Reproduce the rows verbatim from the start through the line containing "click(x=340, y=131)", including both ends.
-- BEGIN Listing --
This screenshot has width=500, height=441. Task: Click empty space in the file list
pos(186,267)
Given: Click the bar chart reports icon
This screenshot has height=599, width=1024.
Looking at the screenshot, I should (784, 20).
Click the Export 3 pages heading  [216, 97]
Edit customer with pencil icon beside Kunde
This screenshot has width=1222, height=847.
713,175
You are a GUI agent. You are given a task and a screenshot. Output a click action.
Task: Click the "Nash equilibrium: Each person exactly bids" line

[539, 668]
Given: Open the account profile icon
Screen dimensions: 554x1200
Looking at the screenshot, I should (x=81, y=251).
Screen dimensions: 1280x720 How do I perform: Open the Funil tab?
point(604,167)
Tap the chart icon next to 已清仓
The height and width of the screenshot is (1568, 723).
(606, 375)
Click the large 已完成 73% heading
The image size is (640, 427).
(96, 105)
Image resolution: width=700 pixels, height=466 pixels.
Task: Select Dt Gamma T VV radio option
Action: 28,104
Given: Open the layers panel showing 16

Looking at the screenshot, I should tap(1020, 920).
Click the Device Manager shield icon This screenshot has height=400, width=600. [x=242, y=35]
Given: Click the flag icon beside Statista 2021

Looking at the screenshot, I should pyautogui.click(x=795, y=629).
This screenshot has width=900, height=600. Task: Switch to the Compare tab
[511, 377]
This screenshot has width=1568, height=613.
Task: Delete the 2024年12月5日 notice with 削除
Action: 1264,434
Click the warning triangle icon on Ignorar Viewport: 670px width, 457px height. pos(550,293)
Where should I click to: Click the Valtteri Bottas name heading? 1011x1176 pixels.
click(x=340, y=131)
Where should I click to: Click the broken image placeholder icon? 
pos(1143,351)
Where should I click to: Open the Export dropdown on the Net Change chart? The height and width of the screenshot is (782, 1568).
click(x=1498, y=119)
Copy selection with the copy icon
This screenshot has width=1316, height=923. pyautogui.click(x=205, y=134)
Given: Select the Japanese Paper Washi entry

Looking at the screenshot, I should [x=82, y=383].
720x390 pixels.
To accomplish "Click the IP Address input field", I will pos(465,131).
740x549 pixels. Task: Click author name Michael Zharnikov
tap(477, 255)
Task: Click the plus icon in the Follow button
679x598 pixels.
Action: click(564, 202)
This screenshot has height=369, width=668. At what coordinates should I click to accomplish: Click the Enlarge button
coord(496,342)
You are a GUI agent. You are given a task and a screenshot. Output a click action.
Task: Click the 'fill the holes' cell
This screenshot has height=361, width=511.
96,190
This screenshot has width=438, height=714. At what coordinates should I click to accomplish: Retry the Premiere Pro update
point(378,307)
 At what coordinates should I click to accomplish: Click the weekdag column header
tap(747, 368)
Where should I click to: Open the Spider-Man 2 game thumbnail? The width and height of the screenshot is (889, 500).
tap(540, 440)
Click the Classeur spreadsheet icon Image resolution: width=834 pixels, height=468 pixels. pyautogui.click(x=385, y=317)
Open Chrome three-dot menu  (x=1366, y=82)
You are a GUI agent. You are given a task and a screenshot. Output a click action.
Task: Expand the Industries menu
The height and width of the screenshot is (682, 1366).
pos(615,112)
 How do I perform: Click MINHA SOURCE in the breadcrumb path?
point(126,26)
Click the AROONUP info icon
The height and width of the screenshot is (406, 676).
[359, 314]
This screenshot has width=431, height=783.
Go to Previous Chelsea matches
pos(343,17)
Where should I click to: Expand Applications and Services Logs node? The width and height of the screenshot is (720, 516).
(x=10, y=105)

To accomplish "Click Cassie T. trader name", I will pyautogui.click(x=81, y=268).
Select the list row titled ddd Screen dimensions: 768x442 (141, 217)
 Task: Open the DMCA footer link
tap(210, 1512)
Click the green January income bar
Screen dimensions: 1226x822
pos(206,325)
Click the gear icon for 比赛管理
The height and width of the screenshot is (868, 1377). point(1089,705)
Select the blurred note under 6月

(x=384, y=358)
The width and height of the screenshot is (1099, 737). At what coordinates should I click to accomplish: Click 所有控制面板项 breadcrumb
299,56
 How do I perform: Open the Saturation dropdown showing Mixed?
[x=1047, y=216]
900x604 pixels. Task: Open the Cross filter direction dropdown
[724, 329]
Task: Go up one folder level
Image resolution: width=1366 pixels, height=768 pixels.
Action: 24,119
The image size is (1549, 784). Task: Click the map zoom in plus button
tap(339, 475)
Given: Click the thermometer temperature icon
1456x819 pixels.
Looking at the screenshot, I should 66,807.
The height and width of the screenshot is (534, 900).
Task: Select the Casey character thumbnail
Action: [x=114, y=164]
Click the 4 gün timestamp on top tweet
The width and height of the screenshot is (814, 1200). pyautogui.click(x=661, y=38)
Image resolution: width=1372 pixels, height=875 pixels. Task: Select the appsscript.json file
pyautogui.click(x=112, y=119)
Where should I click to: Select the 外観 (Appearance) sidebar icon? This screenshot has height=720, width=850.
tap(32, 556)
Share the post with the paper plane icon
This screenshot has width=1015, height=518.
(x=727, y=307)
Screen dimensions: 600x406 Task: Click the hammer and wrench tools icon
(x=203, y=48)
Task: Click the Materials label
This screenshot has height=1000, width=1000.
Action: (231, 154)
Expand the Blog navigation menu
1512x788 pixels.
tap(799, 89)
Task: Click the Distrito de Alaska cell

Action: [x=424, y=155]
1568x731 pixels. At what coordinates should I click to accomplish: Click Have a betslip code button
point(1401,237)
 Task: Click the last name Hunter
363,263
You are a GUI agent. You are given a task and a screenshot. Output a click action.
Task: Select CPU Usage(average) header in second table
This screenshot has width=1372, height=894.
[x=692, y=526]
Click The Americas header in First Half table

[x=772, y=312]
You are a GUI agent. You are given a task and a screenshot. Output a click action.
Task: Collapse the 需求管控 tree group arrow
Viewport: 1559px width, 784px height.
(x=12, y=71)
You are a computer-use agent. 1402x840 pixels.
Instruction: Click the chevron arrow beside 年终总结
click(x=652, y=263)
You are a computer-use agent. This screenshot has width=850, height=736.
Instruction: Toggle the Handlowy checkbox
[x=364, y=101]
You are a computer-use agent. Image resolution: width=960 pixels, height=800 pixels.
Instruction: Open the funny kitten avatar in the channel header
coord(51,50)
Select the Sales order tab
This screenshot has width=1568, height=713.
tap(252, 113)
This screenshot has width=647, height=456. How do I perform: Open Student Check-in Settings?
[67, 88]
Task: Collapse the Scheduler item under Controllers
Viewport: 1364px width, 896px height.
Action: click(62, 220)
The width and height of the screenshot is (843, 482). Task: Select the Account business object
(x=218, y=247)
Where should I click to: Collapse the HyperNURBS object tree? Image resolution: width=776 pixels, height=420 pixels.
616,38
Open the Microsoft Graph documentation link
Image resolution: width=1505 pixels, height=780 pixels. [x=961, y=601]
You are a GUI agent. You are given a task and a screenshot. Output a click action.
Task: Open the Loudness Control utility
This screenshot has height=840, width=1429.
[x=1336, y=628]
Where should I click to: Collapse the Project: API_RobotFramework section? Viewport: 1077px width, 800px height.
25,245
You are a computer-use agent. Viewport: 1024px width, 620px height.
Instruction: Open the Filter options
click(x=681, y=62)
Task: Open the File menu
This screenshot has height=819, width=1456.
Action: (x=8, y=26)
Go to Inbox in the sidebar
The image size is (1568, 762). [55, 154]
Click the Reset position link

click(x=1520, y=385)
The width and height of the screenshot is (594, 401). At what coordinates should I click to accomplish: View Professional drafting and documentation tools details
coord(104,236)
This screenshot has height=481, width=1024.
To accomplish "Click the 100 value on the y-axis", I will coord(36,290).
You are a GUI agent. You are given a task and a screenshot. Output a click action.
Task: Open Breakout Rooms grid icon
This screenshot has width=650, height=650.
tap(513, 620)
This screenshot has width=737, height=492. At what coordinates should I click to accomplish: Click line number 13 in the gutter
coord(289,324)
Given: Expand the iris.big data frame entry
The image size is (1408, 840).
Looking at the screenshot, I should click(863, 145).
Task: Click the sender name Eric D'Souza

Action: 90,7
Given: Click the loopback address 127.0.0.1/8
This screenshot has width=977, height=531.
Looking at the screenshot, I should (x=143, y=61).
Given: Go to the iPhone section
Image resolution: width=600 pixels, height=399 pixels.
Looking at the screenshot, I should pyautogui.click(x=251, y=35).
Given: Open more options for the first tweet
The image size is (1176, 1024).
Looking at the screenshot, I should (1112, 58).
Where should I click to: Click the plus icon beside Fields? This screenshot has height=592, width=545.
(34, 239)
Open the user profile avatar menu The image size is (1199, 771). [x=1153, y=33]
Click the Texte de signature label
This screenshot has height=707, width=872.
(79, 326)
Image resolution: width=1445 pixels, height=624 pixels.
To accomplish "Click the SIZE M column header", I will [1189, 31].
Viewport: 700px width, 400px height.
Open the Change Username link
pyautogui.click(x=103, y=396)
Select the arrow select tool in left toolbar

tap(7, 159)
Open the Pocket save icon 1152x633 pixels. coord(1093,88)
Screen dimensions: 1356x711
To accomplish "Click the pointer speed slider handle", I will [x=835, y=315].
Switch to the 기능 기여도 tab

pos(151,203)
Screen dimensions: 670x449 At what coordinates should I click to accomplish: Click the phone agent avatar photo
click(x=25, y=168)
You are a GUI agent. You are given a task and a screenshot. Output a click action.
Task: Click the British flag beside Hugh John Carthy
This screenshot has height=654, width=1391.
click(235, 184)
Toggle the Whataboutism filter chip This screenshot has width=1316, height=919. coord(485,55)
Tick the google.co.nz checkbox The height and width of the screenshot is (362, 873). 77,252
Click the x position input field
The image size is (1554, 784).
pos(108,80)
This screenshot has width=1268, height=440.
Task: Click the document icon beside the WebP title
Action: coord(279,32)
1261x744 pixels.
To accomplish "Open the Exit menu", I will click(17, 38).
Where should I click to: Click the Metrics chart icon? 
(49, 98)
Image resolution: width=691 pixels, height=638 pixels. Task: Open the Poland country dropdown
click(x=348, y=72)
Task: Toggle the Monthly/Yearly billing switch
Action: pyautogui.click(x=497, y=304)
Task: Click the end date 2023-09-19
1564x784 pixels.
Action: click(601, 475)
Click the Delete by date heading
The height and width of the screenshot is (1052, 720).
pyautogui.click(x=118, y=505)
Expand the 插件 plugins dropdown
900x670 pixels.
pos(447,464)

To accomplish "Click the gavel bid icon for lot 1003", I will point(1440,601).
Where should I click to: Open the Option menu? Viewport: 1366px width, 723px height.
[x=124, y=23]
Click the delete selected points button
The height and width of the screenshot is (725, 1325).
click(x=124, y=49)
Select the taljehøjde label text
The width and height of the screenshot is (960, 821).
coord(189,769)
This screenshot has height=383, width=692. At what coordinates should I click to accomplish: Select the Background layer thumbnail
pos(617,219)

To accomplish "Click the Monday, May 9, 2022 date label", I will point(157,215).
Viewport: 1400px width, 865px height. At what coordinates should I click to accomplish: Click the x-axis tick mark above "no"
-- END Listing --
**Full output**
This screenshot has width=500, height=441. Task: Click empty space in the file list
pos(186,267)
Given: Click the bar chart reports icon
This screenshot has height=599, width=1024.
Looking at the screenshot, I should (784, 20).
Click the Export 3 pages heading  [216, 97]
Edit customer with pencil icon beside Kunde
This screenshot has width=1222, height=847.
713,175
You are a GUI agent. You are given a task and a screenshot. Output a click action.
Task: Click the "Nash equilibrium: Each person exactly bids" line

[539, 668]
Given: Open the account profile icon
Screen dimensions: 554x1200
Looking at the screenshot, I should (x=81, y=251).
Screen dimensions: 1280x720 How do I perform: Open the Funil tab?
point(604,167)
Tap the chart icon next to 已清仓
The height and width of the screenshot is (1568, 723).
(606, 375)
Click the large 已完成 73% heading
The image size is (640, 427).
(96, 105)
Image resolution: width=700 pixels, height=466 pixels.
Task: Select Dt Gamma T VV radio option
Action: 28,104
Given: Open the layers panel showing 16

Looking at the screenshot, I should tap(1020, 920).
Click the Device Manager shield icon This screenshot has height=400, width=600. [x=242, y=35]
Given: Click the flag icon beside Statista 2021

Looking at the screenshot, I should pyautogui.click(x=795, y=629).
This screenshot has width=900, height=600. Task: Switch to the Compare tab
[511, 377]
This screenshot has width=1568, height=613.
Task: Delete the 2024年12月5日 notice with 削除
Action: 1264,434
Click the warning triangle icon on Ignorar Viewport: 670px width, 457px height. pos(550,293)
Where should I click to: Click the Valtteri Bottas name heading? 1011x1176 pixels.
click(x=340, y=131)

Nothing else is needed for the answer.